翌日、千尋が今日も書庫に行こうとしていた所を、流星に捕まった。
「ちーひろくーん! あーそーぼー!」
屋敷の前で大声でそんな風に叫んだ流星を楽は慌てて屋敷の中に招き入れ、そのまま出かけようとしていた千尋の部屋に飛び込んできたのだ。
「あまり時間が無いのですがね」
千尋は言いながら着ていた外套を脱ぐと、そのまま居間に移動する。
「どうかしましたか? 流星」
「単刀直入に聞いてもいい?」
「はい、何でしょう?」
「千尋くんってさ、初の事……本当に好き?」
あまりにも唐突な流星の言葉に、珍しく千尋は言葉を失ってしまった。そんな千尋がおかしかったのか、流星が笑う。

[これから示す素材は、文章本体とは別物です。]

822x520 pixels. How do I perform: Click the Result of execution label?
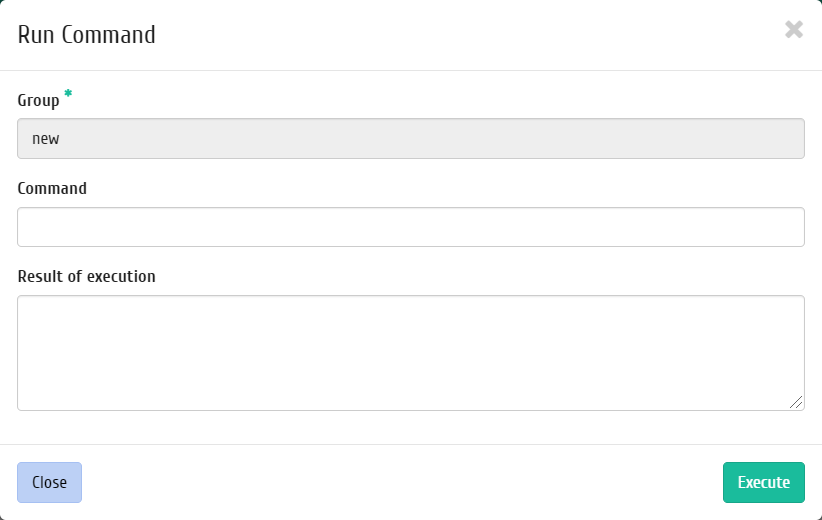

「ごめんごめん、急に。でもさ、どうしても聞いておきたくて」
「いえ、それは構いませんが、好きというのはどういう意味合いの事を指していますか?」
「いや、どういうも何も恋愛の意味しか無いけど。だって、番でしょ?」
「そうですね。番ですね。ですが、私の番の認識は優秀な遺伝子を残すため。それにつきます。初は姫という時点で血統に申し分ありませんし、周りもそれを望んでいるでしょう? 何よりも初がそれを望んだので、罪滅ぼしをしたかったというのもあります。そもそも私達はあなたと違って初が運命の番という訳ではありませんしね。初には番の加護など一生渡せないと思いますよ」
優秀な血統を残す。高官の役職についている者には特にそれを求められる。それが龍の世界だ。それを聞いて流星は困ったように笑う。
「あー……やっぱ千尋くんだなぁ。そうだよね。千尋くんはそもそも恋愛っていうか、愛がよく分からない人だもんね」
「酷い言われようですが、そうですね。最近特によく言われていたので、そろそろ耳が痛いですね」
「あ、よく言われるんだ? あの猫ちゃん?」
「ええ。今期の花嫁を最初は全力で否定してきていました。まぁ……彼女の言う事はもっともだったんですけど」
鈴の事を心配するあまり、千尋に「鈴に金を渡して追い出せ」と言ってきた雅は、今思えば正しかったのかもしれない。
以前は鈴一人の人生よりも国を守る方が大事だなどと啖呵を切ったが、日に日にそうは思えなくなてきている自分に、自分自身が一番戸惑っている。
「でも決まったんでしょ? 飲み会でも言ってた」
「ええ、決めました。彼女が最適です。ですから私は朝から晩まで書庫に入り浸っているのですよ」
「何でまた。それとこれって関係あるの?」
「大いにあります。龍の花嫁は皆、極端に短命になってしまうのです。どうにかしてそれを食い止めたいのですが、どうすれば良いのか分からないんですよ」
「そんな事初めて聞いた。今までの花嫁も短命だったんだよね?」
「ええ。色々と試行錯誤はしましたが、全て無駄でした」
「ふぅん。で、今回はこっちで調べようと思ったって事か。それじゃあ今は初どころじゃないんだね」
痛い所をついてくる流星に千尋は小さく微笑む。そんな千尋を見て流星は納得したかのように頷いた。
「そうですね。いえ、こんな事を言ったら鈴さんに叱られそうですが」
何せ恋人が待っているのだから戻れと言われたぐらいだ。鈴の中で千尋はあくまでも龍神で、鈴自身は国の役に立てるのならそれでいいと思っているような少女だ。